Лейтенант Пачкалов выпросил перед походом лошадь из резервных. Сейчас он молодецки восседает на ней, расправив плечи, соколом поглядывает сверху на идущих, покрикивает начальственно:
— Марш! Марш! Не отставать!
Лошадь — обозная клячонка с раздутым животом и раскляченными ногами — уныло бредет, но время от времени резко вскидывает задом, так как Еникеев, балагур из огневиков, запускает ей под хвост острый конец хворостины. Пачкалов съезжает на самую холку, кричит баском:
— Н-но! Ба-луй!
Солдаты сочувствуют:
— Резва, товарищ лейтенант.
— Не мякиной, казенным овсом кормлена.
— Вы ее того, попридерживайте, не то к немцам занесет.
Лейтенант Пачкалов — ровесник Федору, нет еще и девятнадцати. У него до неприличия пухлые мальчишеские щеки, никакой растительности на лице, даже брови почти отсутствуют; когда он хмурится — можно только догадываться по неумелым складкам на лбу. Он старается говорить только басом, голову держит заносчиво, ходит обычно враскачку, утицей, подражая командиру дивизиона капитану Голованову. Очень любит начальственно покричать, приструнить, дать взыскание. Но большинство доверенных ему связистов и разведчиков взвода управления намного старше его, не раскричишься, например, на Тихона Бучнева, когда тот в отцы годится. Поэтому лейтенант Пачкалов отводит душу на Федоре. Над ним-то он начальствует усердно: «Как стоите? Р-распустились! Пач-чему подворотничок несвежий? Я из вас сделаю примерного солдата! Кр-р-ругом!.. Арш!..» После очередного вскидывания лейтенант Пачкалов заподозрил неладное, быстро спешился. Но не вести же проклятую клячу, как собаку, на поводке.
— Младший сержант Матёрин!
— Я, товарищ лейтенант!
— Садитесь! Сдадите потом в обоз.
— Я не устал, товарищ лейтенант.
— Раз-зговорчики! Приказываю — свести в обоз!
— Не могу, товарищ лейтенант. У меня там, где сидят… извините… чирей.
Складки избороздили чистый лоб лейтенанта. Выручил Мишка Котелок:
— Разрешите мне, товарищ лейтенант! — С гримасой боли переступил с ноги на ногу. — Мечтаю.

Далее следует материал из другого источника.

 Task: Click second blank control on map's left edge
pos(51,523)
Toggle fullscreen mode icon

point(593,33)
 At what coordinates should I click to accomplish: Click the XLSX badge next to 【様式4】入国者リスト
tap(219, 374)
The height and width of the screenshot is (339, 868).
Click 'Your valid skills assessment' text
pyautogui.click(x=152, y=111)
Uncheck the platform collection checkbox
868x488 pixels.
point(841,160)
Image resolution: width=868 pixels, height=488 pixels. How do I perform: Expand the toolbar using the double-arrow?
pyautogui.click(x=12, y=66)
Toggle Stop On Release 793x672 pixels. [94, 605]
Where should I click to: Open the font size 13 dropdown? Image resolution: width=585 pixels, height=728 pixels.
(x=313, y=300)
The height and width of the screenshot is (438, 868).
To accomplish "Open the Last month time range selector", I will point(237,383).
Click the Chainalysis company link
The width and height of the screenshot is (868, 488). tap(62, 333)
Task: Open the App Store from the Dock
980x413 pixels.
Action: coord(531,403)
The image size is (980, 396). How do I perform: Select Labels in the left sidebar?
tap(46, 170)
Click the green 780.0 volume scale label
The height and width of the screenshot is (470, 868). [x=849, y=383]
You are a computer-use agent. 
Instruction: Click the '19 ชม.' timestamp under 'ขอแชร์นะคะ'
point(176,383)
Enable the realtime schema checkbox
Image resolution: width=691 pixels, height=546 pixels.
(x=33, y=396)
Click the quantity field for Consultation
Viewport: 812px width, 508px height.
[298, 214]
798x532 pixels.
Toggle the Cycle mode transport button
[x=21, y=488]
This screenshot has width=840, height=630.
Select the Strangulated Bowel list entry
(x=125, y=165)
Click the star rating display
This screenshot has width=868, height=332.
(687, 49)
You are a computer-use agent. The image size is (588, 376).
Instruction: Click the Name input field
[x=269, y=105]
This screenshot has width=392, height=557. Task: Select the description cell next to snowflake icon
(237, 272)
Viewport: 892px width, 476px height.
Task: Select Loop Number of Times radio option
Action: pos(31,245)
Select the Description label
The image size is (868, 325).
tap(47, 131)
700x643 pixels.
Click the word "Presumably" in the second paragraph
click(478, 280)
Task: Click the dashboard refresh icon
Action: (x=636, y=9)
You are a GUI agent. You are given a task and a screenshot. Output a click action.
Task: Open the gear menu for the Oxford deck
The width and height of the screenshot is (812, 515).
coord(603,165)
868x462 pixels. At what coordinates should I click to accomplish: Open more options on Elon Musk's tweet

Лейтенант передал повод, свысока, холодным, многообещающим взором окинул Федора, неторопливо повернулся, придерживая планшет, утицей зашагал вперед.
Мишка Котелок подковылял к Еникееву, отобрал хворостинку:
— Дай-кась.
— Зачем? Без того побежит. Конь — что надо.
— Не для коня, для мух, чтоб к хвосту не липли… Подсади-ка… Ох, с ногами повыдергаю ботинки у Зипунова.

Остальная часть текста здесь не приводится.